Kurkure
- Official logo
- Owner: PepsiCo (Frito-Lay)
- Country: India
- Introduced: 1999; 27 years ago (India) 2008; 18 years ago (Pakistan)

= Kurkure =

Indian spicy puffcorn snack

Kurkure is an Indian brand of spiced crunchy puffcorn snacks made up of rice, lentil and corn. It is owned by PepsiCo through its subsidiary Frito-Lay. It was launched in India in 1999 and nine years later, it was launched in Pakistan in 2008. The snack is manufactured in India and in Pakistan, and has limited availability in certain international markets such as Canada and the United Kingdom.
The word Kurkure means "crunchy" in Hindi and Urdu languages.

In India, it is manufactured in Sangrur, Pune, Howrah, Sonipat, Ranga Reddy, Vaishali and Kamrup and in Pakistan, it is manufactured in Gulberg, Lahore.

==Ingredients==
Kurkure is made from rice meal, edible vegetable oil (gingelly oil), corn meal, gram meal, spices (such as turmeric), condiments, salt, sugar, tartaric, and E631. Kurkure is not completely vegan as the PepsiCo India website in a pdf listing the ingredients show milk solids as one of the ingredients.

It contains natural, nature-identical, and artificial flavoring substances.

==Flavors==

===India===
====Currently available flavors====
- Masala Munch
- Hyderabadi Hungama
- Chilli Chatka
- Schezwan Chutney
- Solid Masti
- Jowar Puffs
- Pastax
- PuffCorns (Yummy Cheese)

====Discontinued flavors====
- Tamatar Hyderabadi Style
- Malabar Masala Style
- Masala Twists (Solid Masti)
- Chatpata Cheese
- Desi Beats
- Naughty Tomato
- Angry Tomato
- Xtreme Electric Nimbu
- Xtreme Risky Chilli
- Monster Paws
- Zig Zag
- Corn Cups
- Monster Smilees
- Monster Paws
- Butter Masti
- Kurkure triangles
- Khatta meetha
- Sizzling hot
- Multigrain
- Chaat fills
- Gazab Golmaal
- Herapheri Hungama

===Pakistan===
- Chutney Chaska
- Red Chilli Jhatka
- Toofaani mirch

==Launching==
Kurkure was originated in India in 1999; in 2001 Indian television actresses Mandira Bedi and Pooja Ghai appeared in few commercials of Kurkure and served for the new brand . In 2004, Indian Hindi film actress Juhi Chawla was featured in advertisements for Kurkure. and from 2008 Kareena Kapoor was endorsing a new range (Kurkure Desi beats) under the main brand.

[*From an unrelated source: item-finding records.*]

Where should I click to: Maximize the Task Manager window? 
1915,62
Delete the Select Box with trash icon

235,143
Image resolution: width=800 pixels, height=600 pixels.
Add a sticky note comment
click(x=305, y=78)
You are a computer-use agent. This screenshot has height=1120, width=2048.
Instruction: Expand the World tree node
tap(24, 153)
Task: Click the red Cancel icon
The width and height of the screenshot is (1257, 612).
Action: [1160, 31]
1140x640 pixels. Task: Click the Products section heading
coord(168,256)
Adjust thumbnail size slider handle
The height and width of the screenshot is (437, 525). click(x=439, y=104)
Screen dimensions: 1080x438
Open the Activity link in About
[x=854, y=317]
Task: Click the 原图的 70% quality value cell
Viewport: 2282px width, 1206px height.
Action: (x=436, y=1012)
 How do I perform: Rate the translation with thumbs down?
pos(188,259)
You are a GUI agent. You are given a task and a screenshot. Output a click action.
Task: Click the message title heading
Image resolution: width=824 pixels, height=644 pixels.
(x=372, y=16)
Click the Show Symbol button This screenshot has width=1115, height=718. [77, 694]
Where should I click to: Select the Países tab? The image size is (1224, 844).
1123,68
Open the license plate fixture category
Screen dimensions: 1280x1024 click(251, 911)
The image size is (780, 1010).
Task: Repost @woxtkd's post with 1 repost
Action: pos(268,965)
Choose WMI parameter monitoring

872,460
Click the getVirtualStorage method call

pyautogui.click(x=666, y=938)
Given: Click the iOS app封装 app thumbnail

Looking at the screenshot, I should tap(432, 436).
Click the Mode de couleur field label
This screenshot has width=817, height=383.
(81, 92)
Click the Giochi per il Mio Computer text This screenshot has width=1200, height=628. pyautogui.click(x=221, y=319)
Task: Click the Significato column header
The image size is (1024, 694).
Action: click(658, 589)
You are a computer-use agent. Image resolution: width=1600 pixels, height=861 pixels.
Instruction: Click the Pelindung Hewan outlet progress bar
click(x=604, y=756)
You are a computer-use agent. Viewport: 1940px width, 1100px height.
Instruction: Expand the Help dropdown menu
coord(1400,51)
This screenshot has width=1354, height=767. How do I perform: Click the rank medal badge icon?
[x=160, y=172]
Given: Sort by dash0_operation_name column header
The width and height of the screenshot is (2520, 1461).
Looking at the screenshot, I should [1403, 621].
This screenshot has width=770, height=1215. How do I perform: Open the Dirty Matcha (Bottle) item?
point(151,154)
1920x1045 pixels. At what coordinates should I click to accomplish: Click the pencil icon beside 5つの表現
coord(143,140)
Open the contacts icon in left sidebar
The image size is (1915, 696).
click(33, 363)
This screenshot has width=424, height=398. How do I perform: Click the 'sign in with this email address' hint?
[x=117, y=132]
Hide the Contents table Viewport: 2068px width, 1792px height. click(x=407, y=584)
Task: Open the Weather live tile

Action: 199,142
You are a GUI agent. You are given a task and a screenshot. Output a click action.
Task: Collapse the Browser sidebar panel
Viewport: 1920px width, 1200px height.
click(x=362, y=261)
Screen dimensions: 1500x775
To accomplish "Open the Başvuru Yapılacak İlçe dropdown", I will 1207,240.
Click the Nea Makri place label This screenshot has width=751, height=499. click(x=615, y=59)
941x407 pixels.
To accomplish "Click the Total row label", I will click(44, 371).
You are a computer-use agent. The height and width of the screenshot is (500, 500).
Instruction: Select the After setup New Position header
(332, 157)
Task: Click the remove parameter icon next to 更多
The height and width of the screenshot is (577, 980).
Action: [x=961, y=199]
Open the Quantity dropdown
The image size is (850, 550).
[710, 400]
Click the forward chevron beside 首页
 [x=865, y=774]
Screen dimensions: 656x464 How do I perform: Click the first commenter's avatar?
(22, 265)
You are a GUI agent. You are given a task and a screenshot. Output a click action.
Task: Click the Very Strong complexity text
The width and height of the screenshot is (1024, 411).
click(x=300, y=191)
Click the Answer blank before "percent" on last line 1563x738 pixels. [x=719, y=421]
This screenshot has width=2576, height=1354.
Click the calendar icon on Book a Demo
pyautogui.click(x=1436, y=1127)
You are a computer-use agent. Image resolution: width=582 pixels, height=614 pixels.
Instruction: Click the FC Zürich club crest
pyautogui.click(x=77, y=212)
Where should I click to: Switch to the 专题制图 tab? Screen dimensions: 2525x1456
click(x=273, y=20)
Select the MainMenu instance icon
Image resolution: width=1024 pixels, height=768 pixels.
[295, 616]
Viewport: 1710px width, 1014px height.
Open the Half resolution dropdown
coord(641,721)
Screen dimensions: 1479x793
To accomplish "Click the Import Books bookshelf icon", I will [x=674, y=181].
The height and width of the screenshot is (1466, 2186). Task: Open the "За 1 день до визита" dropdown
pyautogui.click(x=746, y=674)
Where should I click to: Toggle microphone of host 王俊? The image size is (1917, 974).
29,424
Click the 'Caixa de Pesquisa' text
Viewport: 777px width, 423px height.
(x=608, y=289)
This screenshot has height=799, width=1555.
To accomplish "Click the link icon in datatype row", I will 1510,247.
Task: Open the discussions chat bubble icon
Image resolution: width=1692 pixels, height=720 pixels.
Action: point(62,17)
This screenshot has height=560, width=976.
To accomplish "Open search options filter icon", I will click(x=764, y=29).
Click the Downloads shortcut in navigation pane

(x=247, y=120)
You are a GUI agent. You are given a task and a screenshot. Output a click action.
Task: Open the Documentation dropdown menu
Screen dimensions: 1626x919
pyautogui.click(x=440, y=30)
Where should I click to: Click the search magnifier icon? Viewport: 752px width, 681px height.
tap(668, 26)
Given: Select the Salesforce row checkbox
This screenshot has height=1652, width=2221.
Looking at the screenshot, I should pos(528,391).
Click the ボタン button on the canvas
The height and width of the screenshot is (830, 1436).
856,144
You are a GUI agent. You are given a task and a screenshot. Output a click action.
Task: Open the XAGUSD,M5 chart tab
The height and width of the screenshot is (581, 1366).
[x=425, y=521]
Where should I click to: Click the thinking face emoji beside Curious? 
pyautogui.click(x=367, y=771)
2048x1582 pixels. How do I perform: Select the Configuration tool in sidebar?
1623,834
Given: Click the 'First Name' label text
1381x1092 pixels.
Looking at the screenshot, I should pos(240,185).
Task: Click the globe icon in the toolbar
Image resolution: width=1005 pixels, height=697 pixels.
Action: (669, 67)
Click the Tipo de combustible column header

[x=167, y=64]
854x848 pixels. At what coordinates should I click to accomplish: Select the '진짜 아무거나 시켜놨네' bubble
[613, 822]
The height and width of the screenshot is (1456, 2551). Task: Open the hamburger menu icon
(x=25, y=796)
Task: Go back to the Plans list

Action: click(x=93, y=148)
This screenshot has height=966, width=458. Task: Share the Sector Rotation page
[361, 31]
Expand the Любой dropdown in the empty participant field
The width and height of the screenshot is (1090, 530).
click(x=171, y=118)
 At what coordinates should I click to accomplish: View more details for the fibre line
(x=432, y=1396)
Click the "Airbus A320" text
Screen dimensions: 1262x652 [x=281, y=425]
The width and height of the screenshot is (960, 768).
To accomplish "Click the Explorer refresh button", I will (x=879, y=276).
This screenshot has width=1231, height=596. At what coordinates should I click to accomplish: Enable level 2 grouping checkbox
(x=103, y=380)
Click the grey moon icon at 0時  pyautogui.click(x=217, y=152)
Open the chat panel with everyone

Kurkure was launched in Tamil Media in 2008 with actress Simran as its brand ambassador. In 2012, Parineeti Chopra, Kunal Kapoor, Boman Irani, Ramya Krishnan, and Farida Jalal, started to advertise Kurkure. In 2019 Samantha Ruth Prabhu and Taapsee Pannu acted in Hindi, Tamil and Telugu commercials of Kurkure. In 2021 and 2022 Akshay Kumar appeared in Kurkure commercials along with Kritika Kamra and Samantha Ruth Prabhu. In 2024, actress Sara Ali Khan acted in Kurkure's Hindi commercial.

Kurkure was launched in Pakistan in 2008. Actresses Ayesha Omer, Hania Amir and Iqra Aziz have all been featured in television commercials for Kurkure in the country.

In November 2006, Frito-Lay announced plans to release Kurkure to American markets in 2007. This decision was made after analysts showed increasing interest in Indian spices in the region. Kurkure was subsequently introduced in other markets with a significant non-resident Indian population such as the UK. As of 2010, Kurkure is available in Eastern Canada. As of 2013, Kurkure is available in Western Canada.